Ma intanto emergeva sempre di più la necessità di coinvolgere tutti, non solo i fedeli, ma anche cittadini, istituzioni e associazioni, nel collaborare insieme per il recupero e la valorizzazione del territorio, favorendo una consapevolezza più attenta ai comportamenti etici e agli interessi generali della cittadinanza.
Nacque così la provvidenziale idea del  “Giubileo per Napoli”, indetto nel 2011. Dopo qualche iniziale, comprensibile disorientamento, lo spirito del Giubileo fu progressivamente recepito e assimilato dalle varie articolazioni della Diocesi e dalla comunità civile, modificando relazioni e linguaggi, abolendo barriere e pregiudizi, favorendo un lavoro sinergico, i cui frutti si notano ancora oggi.
Come icona del Giubileo fu scelta la tela delle “Sette opere di misericordia” del Caravaggio perché simboleggiava, in maniera impareggiabile, l’apertura della Chiesa ai bisogni della città, la concretezza dei suoi interventi, lo spirito di misericordia che l’avrebbe caratterizzata. 
La carità come opera di misericordia è così divenuta la strada su cui è incamminata la nostra Diocesi che vuole concretizzarla ogni anno, come già sta facendo, attraverso la pratica, una dopo l’altra, delle sette opere di misericordia. In tal modo, questa pratica, che non è certamente esauribile in un rigido elenco, ci aiuta a concretizzare il comandamento del Signore, promuovendo una coscienza aperta all’altro, alle sue necessità, ai bisogni comuni della collettività.
In questo nostro camminare insieme, che abbiamo sintetizzato nella Lettera pastorale “Canta e cammina”, siamo stati confortati dalla benedizione di Papa Benedetto XVI e dall’attuale magistero di Papa Francesco, che ci invita ad essere una “Chiesa in uscita”, cioè proiettata verso la comunità degli uomini, anche e soprattutto di quelli che sono andati via di casa, una chiesa aperta ad accogliere tutti e a curare, come in un “ospedale da campo”, le ferite dell’uomo d’oggi, smarrito e confuso, senza più utopie che lo sostengono, senza più fiducia in nulla e in nessuno, neanche in se stesso.
È il compito che la nostra comunità diocesana si è assunta in questi anni, riscoprendo la propria missione a servizio del progresso dell’uomo, dello sviluppo della vita, del benessere della casa comune, dell’avvenire per le nuove generazioni. In realtà, in questo campo rimane ancora tanto da fare. Importante è non lasciarci prendere da un pessimismo sterile, dall’individualismo, ma continuare ad essere segni di speranza per tutti, attuando la rivoluzione della carità e della misericordia.

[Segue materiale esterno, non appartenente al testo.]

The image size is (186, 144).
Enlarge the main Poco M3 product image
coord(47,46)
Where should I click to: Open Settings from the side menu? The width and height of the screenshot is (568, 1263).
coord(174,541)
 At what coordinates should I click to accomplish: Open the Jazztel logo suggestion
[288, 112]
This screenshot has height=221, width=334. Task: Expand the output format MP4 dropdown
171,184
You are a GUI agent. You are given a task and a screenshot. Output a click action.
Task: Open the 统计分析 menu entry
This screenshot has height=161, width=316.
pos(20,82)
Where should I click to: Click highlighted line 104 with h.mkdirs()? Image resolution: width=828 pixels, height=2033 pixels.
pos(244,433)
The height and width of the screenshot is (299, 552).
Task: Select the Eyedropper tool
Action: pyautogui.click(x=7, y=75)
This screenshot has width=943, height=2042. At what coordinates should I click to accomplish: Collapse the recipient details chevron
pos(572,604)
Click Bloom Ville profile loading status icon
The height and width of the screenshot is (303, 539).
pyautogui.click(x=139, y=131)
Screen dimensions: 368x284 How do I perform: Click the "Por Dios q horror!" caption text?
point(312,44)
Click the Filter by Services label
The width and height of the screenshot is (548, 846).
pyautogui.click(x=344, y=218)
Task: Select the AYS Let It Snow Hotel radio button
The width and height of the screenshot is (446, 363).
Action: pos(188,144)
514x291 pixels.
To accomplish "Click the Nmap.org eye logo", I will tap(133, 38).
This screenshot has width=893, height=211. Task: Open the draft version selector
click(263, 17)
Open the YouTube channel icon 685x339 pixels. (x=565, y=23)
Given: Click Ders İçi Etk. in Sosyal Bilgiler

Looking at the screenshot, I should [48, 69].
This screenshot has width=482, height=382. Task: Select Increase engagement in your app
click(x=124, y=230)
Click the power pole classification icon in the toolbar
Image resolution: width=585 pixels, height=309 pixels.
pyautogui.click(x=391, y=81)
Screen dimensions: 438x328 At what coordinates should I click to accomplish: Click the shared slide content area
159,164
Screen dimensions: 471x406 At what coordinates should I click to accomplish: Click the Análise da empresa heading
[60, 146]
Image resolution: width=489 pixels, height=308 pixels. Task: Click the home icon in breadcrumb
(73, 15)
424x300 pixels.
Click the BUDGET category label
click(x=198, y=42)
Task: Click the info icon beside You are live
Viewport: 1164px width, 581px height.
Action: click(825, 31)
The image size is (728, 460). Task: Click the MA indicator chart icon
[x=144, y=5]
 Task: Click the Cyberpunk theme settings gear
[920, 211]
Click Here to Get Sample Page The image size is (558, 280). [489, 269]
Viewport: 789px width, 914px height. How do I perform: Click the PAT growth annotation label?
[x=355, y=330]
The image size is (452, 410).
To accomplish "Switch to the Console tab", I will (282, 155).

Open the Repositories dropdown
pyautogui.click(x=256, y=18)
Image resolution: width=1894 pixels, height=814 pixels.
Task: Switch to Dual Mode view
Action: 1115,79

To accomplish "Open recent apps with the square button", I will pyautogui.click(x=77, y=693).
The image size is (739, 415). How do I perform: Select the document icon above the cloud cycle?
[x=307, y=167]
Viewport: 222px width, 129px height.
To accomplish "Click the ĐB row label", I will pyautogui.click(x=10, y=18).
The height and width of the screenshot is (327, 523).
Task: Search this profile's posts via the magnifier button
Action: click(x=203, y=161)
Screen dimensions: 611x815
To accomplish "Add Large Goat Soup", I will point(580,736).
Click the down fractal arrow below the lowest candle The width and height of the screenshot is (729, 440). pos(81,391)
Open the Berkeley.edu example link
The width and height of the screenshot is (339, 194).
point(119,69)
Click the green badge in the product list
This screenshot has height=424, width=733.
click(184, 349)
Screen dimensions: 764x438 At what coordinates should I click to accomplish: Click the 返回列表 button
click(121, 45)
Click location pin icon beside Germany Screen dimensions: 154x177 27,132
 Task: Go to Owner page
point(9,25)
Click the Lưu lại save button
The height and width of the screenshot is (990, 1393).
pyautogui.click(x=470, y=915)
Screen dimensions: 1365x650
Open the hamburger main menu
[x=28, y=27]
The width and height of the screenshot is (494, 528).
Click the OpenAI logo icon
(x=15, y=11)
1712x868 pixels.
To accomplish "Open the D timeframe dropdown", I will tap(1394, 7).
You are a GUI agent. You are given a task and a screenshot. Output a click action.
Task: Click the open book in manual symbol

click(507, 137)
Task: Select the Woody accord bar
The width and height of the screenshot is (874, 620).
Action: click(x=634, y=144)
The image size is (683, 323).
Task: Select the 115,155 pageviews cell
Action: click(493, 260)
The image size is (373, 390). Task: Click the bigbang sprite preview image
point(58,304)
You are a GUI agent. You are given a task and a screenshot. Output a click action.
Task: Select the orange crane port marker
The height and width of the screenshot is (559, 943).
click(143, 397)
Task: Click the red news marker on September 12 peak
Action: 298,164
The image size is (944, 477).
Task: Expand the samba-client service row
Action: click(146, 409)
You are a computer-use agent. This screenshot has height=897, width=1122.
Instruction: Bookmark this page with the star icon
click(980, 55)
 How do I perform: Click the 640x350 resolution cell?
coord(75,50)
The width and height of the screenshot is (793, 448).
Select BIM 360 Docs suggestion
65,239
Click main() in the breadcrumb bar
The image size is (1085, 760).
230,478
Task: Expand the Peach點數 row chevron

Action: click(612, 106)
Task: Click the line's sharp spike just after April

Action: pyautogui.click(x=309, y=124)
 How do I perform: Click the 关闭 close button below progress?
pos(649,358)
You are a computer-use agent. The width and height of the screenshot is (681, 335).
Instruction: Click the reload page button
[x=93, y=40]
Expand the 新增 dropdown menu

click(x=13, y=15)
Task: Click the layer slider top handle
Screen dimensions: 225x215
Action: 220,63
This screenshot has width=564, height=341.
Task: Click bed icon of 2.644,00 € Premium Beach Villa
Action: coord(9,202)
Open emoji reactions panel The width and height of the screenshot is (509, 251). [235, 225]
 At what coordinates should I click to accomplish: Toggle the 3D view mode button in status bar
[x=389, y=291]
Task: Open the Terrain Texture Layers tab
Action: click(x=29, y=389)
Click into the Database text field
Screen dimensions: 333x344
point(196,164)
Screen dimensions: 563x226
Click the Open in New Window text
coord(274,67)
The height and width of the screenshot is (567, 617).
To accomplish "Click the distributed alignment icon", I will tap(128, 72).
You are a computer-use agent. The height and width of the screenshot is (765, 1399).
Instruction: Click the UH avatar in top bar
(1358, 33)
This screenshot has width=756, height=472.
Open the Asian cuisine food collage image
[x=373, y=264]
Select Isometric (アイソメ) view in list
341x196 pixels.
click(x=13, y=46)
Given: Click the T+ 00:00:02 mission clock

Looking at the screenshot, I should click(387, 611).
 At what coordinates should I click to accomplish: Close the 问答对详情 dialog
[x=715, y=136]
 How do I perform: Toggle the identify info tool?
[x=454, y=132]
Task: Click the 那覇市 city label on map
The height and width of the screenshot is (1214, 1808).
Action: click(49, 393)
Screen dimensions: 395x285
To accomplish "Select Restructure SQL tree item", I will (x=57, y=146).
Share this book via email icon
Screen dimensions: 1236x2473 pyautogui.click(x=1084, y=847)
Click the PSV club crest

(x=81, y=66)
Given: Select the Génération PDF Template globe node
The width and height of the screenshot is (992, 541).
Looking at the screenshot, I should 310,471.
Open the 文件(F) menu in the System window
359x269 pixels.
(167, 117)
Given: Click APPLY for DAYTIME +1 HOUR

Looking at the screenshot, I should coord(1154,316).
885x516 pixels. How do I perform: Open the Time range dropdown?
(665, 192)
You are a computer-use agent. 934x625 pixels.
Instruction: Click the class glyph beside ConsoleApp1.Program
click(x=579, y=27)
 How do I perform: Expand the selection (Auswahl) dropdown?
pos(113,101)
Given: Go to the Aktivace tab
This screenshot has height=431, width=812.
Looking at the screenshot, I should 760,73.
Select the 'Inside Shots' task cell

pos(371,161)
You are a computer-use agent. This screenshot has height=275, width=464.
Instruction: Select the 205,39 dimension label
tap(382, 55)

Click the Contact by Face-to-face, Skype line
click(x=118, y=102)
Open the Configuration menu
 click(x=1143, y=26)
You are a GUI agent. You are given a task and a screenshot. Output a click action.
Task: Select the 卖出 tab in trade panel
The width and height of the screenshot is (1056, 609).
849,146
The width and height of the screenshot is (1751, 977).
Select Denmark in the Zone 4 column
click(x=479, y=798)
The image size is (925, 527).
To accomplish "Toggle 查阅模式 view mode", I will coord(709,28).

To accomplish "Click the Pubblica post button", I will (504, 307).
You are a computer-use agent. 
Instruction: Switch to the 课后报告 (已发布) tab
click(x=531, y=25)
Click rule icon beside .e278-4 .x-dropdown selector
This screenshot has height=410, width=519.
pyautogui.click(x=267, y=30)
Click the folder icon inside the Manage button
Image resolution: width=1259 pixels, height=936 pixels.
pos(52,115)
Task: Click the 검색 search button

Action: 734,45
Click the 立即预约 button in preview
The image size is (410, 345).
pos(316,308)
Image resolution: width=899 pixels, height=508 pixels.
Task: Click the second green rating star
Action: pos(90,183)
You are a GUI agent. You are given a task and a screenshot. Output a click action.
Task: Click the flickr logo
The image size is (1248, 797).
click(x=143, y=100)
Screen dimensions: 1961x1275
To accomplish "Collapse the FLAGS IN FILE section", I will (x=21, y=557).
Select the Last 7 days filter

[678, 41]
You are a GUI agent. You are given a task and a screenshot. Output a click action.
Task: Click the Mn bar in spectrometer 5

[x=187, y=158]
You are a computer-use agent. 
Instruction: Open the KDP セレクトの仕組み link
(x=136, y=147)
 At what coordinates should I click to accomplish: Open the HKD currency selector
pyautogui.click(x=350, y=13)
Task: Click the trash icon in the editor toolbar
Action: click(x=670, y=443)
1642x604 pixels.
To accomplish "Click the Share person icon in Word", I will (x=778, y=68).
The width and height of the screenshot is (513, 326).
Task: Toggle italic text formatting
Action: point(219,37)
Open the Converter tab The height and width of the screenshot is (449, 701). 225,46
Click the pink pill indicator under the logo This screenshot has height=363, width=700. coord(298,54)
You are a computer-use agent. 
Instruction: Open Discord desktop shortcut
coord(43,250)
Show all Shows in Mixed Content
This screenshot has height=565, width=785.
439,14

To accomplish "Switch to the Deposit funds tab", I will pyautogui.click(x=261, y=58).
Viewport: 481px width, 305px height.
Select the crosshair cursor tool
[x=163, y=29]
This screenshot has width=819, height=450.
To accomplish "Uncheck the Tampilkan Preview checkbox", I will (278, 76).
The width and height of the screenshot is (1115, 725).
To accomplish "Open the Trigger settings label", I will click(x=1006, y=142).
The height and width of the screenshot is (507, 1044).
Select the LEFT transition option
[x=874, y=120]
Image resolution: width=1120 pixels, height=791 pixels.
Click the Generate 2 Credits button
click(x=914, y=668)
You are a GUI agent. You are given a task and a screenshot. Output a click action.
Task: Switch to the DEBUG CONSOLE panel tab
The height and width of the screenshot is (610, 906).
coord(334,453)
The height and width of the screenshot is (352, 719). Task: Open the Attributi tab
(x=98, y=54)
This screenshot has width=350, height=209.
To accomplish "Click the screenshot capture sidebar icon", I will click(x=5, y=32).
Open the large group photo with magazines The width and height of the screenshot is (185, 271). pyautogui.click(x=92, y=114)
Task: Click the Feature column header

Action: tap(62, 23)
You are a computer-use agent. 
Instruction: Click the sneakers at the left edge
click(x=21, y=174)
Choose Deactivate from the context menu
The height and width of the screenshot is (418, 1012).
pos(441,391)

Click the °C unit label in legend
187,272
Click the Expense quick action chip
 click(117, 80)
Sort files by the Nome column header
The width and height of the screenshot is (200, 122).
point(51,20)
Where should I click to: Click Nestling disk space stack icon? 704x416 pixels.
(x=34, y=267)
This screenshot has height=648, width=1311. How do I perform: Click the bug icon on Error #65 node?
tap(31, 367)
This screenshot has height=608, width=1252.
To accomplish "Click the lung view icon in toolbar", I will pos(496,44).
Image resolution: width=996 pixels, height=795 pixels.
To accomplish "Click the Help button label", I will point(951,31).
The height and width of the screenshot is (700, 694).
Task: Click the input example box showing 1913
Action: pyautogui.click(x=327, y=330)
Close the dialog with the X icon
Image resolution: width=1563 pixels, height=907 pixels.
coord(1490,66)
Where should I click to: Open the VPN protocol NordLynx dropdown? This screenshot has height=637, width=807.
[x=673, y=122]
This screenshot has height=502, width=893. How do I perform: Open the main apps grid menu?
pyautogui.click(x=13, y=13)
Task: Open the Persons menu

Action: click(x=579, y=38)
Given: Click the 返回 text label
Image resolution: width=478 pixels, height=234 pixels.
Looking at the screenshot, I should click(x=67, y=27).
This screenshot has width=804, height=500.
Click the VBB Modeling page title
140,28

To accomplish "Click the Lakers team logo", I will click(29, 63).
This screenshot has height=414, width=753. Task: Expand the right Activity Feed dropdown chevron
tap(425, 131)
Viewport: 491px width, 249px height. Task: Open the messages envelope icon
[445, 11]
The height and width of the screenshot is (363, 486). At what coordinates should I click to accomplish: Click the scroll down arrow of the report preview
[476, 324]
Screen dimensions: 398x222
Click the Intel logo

Sollecitati, come Chiesa, a collaborare con tutti, dobbiamo immergerci nella vita della nostra gente fino a curare le ferite, fino a condividerne l’odore, fino a consumarsi, sulle orme del Maestro, per gli altri e dare la vita.
Chiediamo a Maria, nostra Madre, di aiutarci a fare sempre più bella e progredita la nostra Napoli, a testimoniare il comando del Signore di amarci gli uni gli altri, e a custodire, “mediante lo Spirito Santo” che abita in noi, il bene prezioso della fede che ci è stato affidato.
Dio vi benedica e ‘A Maronna V’accumpagna”.